A key component of an artificially intelligent system is the ability to explain to a human agent the decisions, recommendations, predictions, or actions made by it and the process through which they are made. Such explainable artificial intelligence (XAI) can be required in a wide range of applications. For example, a regulator of waterways may use a decision support system to decide which boats to check for legal infringements, a concerned citizen might use a system to find reliable information about a new disease, or an employer might use an artificial advice-giver to choose between potential candidates fairly. For explanations from intelligent systems to be useful, they need to be able to justify the advice they give in a human-understandable way. This creates a necessity for techniques for automatic generation of satisfactory explanations that are intelligible for users interacting with the system. This interpretation goes beyond a literal explanation. Further, understanding is rarely an end-goal in itself. Pragmatically, it is more useful to operationalize the effectiveness of explanations in terms of a specific notion of usefulness or explanatory goals such as improved decision support or user trust. One aspect of intelligibility of an explainable system (often cited for domains such as health) is the ability
for users to accurately identify, or correct, an error made by the system. In that case it may be preferable to generate explanations that induce appropriate levels of reliance (in contrast to over- or under-reliance), supporting the user in discarding advice when the system is incorrect, but also accepting correct advice.

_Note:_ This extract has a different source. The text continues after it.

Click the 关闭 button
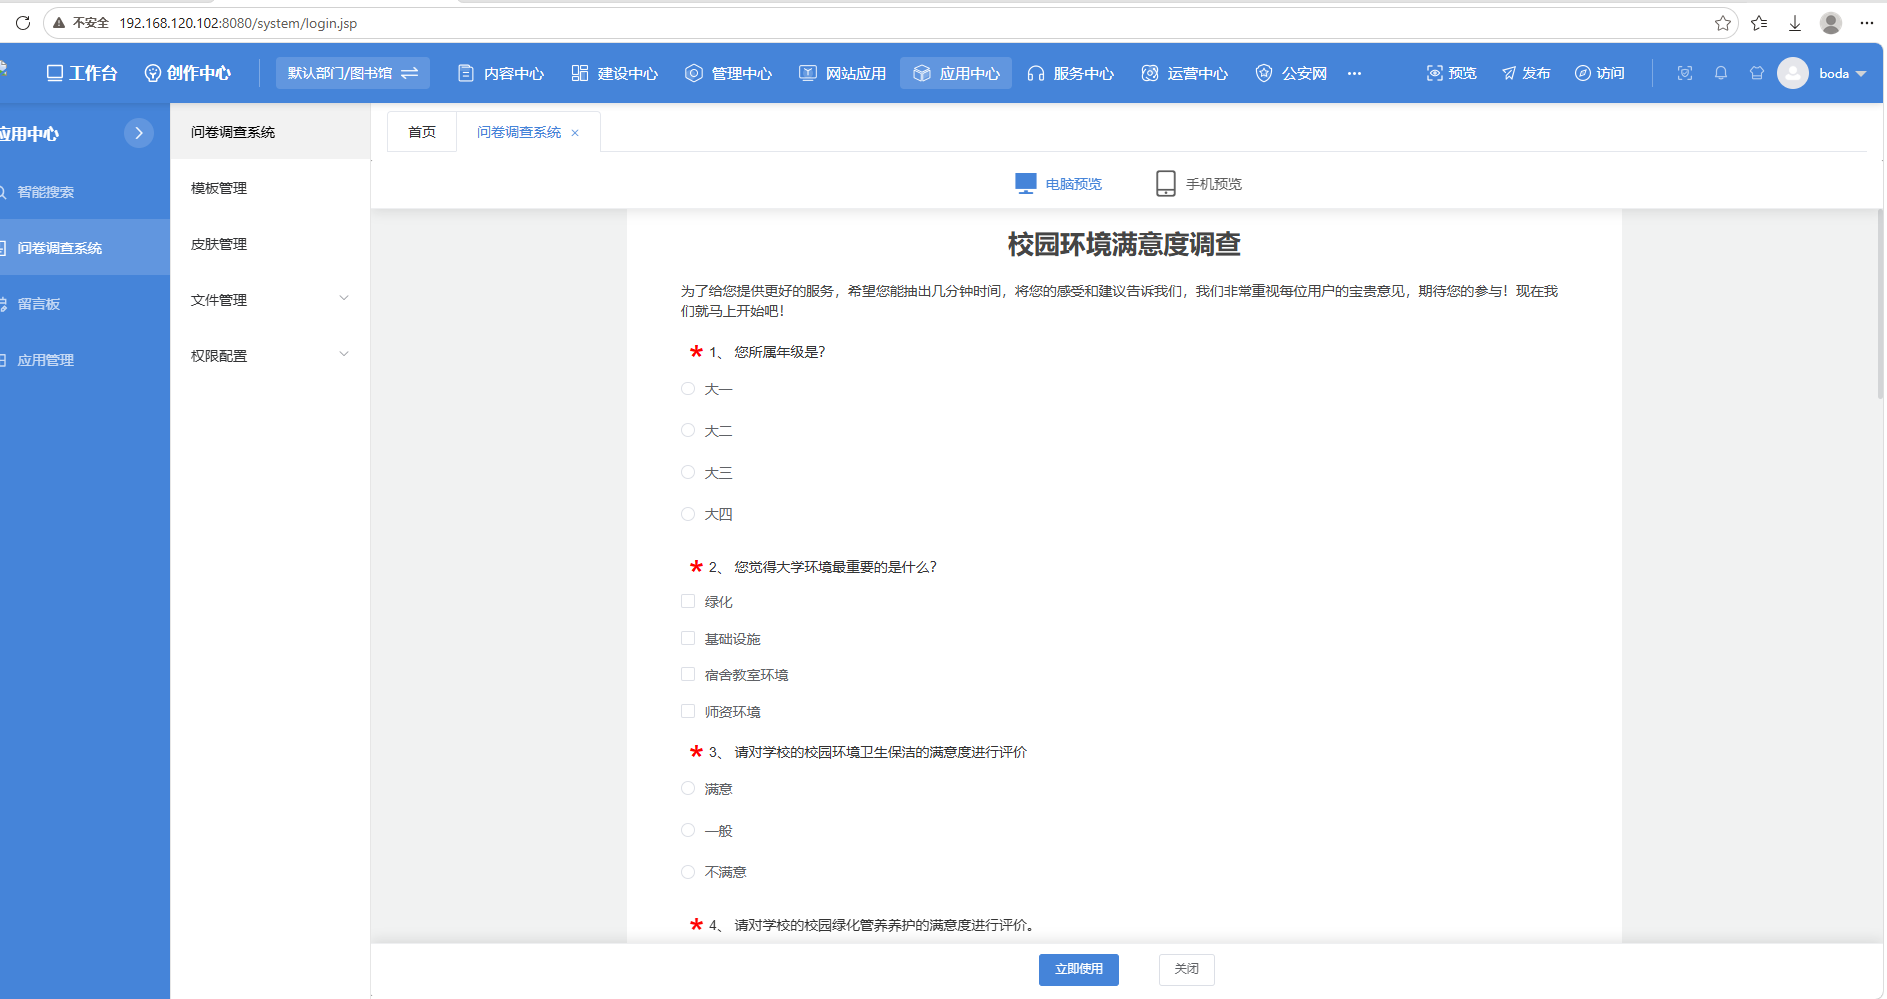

The following subjects will be discussed:
(1) Intrinsically interpretable models, e.g., decision trees, decision rules, linear regression.
(2) Identification of violations of assumptions; such as distribution of features, feature interaction, non-linear relationships between features; and what to do about them.
(3) Model agnostic explanations, e.g., LIME, scoped Rules (Anchors), SHAP (and Shapley values)
(4) Ethics for explanations, e.g., fairness and bias in data, models, and outputs.
(5) (Adaptive) User Interfaces for explainable AI
(6) Evaluation of explanation understandability
Prerequisites
Data Mining or Advanced Concepts in Machine Learning.
Recommended reading
Molnar, Christoph. Interpretable Machine Learning. Lulu. com, 2020.
Rothman, Denis. Hands-On Explainable AI (XAI) with Python: Interpret, visualize, explain, and integrate reliable AI for fair, secure, and trustworthy AI apps, Packt, 2020.